International concern about increased concentrations of carbon dioxide and other GHGs in the Earth's atmosphere led to the establishment of the Intergovernmental Panel on Climate Change in 1988. The panel concluded that human activities were responsible for increased emissions of GHGs and the accompanying climate change. While acknowledging a degree of scientific uncertainty, the UN Framework Convention on Climate Change (UNFCCC) concluded that "where there are threats of serious or irreversible damage, lack of full scientific certainty should not be used as a reason for postponing such measures [to reduce GHG emissions]" (Climate Change Secretariat, 2002). Having been ratified by 175 nations, including the United States, the UN Framework took effect in 1994. The primary objective of the convention is to reduce GHG concentrations in the atmosphere to levels that would prevent dangerous anthropogenic interference with the climate system. All parties to the UNFCCC agreed to prepare and update national climate change mitigation and adaptation programs. These would include measures to reduce emissions and enhance sinks for carbon, promote the development and application of climate-friendly technology, undertake research on climate change and its mitigation, and compile and submit a national inventory of GHG emissions.

In addition, parties to Annex I (41 industrialized countries and economies in transition [EITs]) agreed to the non-legally binding aim of reducing emissions to 1990 levels by the year 2000. Annex II parties (industrialized countries minus the EITs) further agreed to provide financial assistance to other parties for the acquisition of appropriate GHG-reduc-ing technology. Annex I parties are encouraged to undertake projects in other countries to reduce emissions or increase removal of GHGs.

Since the U.N. Framework took effect in 1994, stronger scientific evidence on the existence of climate change, as well as concern that emissions are continuing to increase, prompted negotiation of the Kyoto Protocol, which concluded in December 1997. The key provision of the protocol requires Annex I parties to collectively reduce emissions of GHGs to a level 5% below the 1990 level by the first commitment period of 2008 to 2012. The protocol also calls for establishment of policies to reduce emissions, including the phasing out of subsidies for energy-intensive technologies, the creation of regulatory standards encouraging the adoption of alternative energy sources and the taxing of emissions, the reduction of emissions from transport systems, and the control of methane emissions through innovative waste management.

The issue of establishing credits for forestry and agriculture as carbon sinks was hotly debated during the negotiations. Technical difficulties in verifying the amount of carbon sequestered by agriculture was one contentious issue. Nevertheless, guidelines for carbon sequestration were agreed to in the 2001 Marrakesh accords, which provide rules for land use, land use change, and forestry (UNFCCC, 2002a).

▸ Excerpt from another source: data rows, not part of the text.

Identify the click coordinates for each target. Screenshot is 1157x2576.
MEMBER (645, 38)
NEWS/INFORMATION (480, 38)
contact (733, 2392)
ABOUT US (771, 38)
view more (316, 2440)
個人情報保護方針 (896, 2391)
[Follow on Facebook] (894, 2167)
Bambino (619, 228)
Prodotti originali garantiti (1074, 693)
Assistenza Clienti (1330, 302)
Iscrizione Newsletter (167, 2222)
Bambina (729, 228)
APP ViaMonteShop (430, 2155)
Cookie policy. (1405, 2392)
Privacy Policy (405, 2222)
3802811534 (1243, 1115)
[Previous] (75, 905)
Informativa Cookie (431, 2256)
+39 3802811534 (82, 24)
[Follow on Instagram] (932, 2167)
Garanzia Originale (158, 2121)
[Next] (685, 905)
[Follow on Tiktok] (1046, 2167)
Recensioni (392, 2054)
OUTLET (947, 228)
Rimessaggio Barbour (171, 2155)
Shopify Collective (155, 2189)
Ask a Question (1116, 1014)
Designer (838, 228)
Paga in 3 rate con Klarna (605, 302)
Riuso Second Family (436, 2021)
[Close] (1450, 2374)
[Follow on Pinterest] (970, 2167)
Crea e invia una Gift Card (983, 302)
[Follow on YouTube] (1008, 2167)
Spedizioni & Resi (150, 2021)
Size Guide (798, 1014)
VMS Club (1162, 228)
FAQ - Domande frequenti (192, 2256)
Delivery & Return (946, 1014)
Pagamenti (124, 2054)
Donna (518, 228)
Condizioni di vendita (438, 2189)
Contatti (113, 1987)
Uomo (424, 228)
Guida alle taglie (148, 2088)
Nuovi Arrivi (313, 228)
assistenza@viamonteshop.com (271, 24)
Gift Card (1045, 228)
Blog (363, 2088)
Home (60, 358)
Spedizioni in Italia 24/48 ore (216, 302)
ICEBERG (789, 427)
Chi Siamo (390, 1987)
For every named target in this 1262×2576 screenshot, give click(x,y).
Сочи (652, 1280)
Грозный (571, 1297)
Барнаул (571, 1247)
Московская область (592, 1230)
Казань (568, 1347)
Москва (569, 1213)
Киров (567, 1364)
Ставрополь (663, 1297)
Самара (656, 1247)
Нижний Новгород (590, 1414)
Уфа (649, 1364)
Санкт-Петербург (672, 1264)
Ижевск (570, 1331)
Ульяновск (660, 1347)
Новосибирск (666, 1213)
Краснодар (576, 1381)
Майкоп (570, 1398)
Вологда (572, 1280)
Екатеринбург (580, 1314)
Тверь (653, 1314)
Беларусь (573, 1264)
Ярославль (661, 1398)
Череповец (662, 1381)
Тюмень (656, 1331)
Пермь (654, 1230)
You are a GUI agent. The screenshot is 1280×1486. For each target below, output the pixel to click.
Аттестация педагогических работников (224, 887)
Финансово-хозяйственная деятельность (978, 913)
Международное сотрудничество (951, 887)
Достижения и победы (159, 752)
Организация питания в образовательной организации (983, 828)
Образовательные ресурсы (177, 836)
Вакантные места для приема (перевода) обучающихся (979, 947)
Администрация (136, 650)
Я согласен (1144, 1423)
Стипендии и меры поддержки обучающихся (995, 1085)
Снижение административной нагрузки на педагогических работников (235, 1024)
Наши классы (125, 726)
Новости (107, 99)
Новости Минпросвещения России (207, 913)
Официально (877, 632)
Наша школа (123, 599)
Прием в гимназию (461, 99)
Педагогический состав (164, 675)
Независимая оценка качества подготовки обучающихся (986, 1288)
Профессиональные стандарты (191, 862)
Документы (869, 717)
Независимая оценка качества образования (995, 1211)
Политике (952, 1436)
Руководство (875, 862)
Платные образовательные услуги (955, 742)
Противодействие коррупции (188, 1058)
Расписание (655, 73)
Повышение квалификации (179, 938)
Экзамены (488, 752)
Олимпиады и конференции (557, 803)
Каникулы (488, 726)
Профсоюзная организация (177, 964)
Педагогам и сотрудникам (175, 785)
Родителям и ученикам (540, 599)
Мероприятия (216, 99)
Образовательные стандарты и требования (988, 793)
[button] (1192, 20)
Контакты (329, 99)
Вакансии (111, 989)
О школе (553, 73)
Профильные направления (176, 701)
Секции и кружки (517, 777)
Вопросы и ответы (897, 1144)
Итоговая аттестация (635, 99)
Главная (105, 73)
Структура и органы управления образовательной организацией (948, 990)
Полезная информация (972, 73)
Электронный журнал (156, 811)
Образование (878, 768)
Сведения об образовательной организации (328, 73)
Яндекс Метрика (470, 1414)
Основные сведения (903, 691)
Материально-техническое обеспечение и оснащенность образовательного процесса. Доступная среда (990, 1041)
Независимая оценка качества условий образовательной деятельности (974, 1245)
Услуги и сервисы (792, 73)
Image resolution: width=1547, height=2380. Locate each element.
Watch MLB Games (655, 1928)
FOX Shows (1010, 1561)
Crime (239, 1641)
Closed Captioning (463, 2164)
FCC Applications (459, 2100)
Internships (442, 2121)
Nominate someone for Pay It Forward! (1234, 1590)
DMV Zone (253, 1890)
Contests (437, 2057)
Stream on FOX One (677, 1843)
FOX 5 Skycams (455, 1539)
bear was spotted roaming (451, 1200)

The accords recognize revegetation and improved management of cropland and grazing land as carbon sinks, and allow parties to receive credits for carbon sequestered in excess of 1990 levels. Scientific bodies supporting the Kyoto Protocol continue to work on protocols to verify emissions removals achieved by these activities.

The Kyoto Protocol allows Annex I countries to meet their commitments at least cost within some constraints. They can receive credit for implementing projects that reduce emissions or remove carbon from the air in other countries, and they can trade credits with other Annex I parties, subject to conditions. The Clean Development Mechanism allows Annex I parties to implement projects that reduce emissions in non-Annex I countries and to receive credits toward meeting their emissions-reduction targets. However, agricultural sequestration activities cannot be used in the Clean Development Mechanism for the first implementation period of the Kyoto Protocol.

A recent decision limited eligibility for this mechanism to afforestation and reforestation activities. However, the World Bank launched the BioCarbon Fund to sponsor a broad range of carbon sequestration projects in developing countries, including agricultural sequestration projects. The motivation for sponsoring non-Kyoto compliant projects is that agricultural sequestration projects can achieve both emissions reductions and sustainable development goals (World Bank, 2002).

The Kyoto Protocol will enter into force when it has been ratified by 55 Annex I governments representing 55% of the total Annex I 1990 carbon dioxide emissions (UNFCCC, 2002b). Currently, 128 parties accounting for 61.6% of emissions have ratified the protocol, which became effective on February 16, 2005. Prolonged uncertainty over the ratification of the Protocol existed due to indecision by Russia on whether or not to ratify.

Only parties that have ratified the protocol and have met methodological and reporting requirements may engage in emissions trading that gets counted toward meeting Kyoto Protocol requirements. Annex I parties can purchase credits only from other ratifying Annex I parties. Because they have not ratified the Kyoto Protocol, the United States and Australia cannot sell emissions or removal credits to other Annex I parties. This means that the carbon trading market will be fractured into a market for sellers who have ratified the protocol and for sellers who have not. International demand is likely to be severely limited for carbon credits from sellers who have not ratified the Kyoto Protocol, as the only buyers would be countries that have not themselves ratified, and thus are not under any binding commitments to reduce emissions.